EMILIA ROMAGNA E MARCHE: FATTI NON PAROLE

Nella giornata di giovedì 14 Maggio si è tenuto, in modalità videoconferenza, il periodico incontro tra i Segretari di Coordinamento Territoriale delle OO. SS. della Regione Emilia Romagna Marche e la Banca, rappresentata dal referente di Relazioni Industriali Gaetano Amico e da Nicola Ghigino responsabile della Direzione Risorse Umane di Regione, per informarci delle misure previste dalla Banca per la c.d. “fase 2”.

Chiara è stata l’esposizione per veicolare “in sicurezza” l’attività lavorativa dal 18 maggio e per attuare le misure di prevenzione previste (plexiglass, turnazioni, s.w., pulizie, termo scanner etc…), diversificandole tra le regioni per la diversa portata dell’emergenza e le situazioni di rischio.
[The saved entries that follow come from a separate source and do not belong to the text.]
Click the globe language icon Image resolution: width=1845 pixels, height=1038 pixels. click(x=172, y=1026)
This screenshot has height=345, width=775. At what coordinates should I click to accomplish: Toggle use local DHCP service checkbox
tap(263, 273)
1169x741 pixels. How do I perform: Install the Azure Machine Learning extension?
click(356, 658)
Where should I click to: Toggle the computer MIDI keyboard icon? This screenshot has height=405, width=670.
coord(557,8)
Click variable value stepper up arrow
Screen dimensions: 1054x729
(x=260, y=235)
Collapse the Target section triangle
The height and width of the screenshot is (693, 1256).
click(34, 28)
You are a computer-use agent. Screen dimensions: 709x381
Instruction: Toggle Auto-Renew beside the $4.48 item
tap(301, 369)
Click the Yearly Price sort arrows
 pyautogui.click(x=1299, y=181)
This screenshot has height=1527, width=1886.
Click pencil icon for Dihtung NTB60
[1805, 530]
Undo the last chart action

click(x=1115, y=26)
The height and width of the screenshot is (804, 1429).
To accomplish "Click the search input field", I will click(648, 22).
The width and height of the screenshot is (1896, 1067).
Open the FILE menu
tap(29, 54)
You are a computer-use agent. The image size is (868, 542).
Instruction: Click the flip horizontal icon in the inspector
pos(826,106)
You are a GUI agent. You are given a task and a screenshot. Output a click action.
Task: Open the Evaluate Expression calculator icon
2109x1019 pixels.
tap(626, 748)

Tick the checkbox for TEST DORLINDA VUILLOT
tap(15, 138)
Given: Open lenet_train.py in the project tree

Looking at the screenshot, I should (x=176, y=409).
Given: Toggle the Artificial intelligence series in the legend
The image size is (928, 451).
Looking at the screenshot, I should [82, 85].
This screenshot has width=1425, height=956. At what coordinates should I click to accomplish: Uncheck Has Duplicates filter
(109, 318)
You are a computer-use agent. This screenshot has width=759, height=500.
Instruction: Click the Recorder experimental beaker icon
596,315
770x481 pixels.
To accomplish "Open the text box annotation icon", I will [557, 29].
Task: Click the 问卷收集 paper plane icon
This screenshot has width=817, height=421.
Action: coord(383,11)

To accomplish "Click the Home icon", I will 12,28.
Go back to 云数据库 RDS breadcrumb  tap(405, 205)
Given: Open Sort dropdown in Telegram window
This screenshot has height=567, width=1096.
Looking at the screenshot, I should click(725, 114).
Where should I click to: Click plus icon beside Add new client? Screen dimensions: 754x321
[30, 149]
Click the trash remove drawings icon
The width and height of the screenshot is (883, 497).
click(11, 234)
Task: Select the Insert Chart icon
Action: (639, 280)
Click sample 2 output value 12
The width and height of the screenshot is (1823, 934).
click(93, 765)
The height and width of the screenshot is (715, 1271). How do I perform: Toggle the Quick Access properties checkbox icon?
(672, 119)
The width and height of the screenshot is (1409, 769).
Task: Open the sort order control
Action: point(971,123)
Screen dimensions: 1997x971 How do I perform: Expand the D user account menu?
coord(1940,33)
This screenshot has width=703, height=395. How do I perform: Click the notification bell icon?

Come OO. SS. abbiamo chiesto:
– estensione delle misure di tutela più incisive anche alla provincia di Pesaro Urbino, purtroppo assimilabile alla limitrofa Romagna per gravità dei dati registrati
– puntuale verifica dell’attuazione delle misure di prevenzione nelle agenzie e negli “open space” anche con separatori interni. Sulla sicurezza e nonostante le recenti forniture, ci sono ancora margini di miglioramento
– è necessario e fondamentale tener conto, in concreto, delle esigenze dei colleghi, personali e familiari, anche alla luce delle novità governative in materia, auspicandone il rapido recepimento da parte della Banca nella misura più estensiva e in tutti i comparti
– “ripartire nel lavoro e ritornare alla redditività” non significa, nel contesto di emergenza sociale ed economica, poter adottare azioni e comportamenti di pressioni commerciali “fuori luogo”: emails paragonabili a “tifo da stadio”, monitoraggi continui, classifiche con esaltazione di risultati, creano più senso di inadeguatezza che di squadra e sono fuori dal contesto normativo
– attuazione del “diritto alla disconnessione” previsto dal nuovo CCNL, anche nella gestione del Flexible Working

La gravità della situazione e delle conseguenze ha obbligato ognuno di noi a modificare le abitudini di vita personali e lavorative. La Banca ne tenga conto nei fatti, anche attuando un sempre più continuo ed attivo confronto con le OO.SS.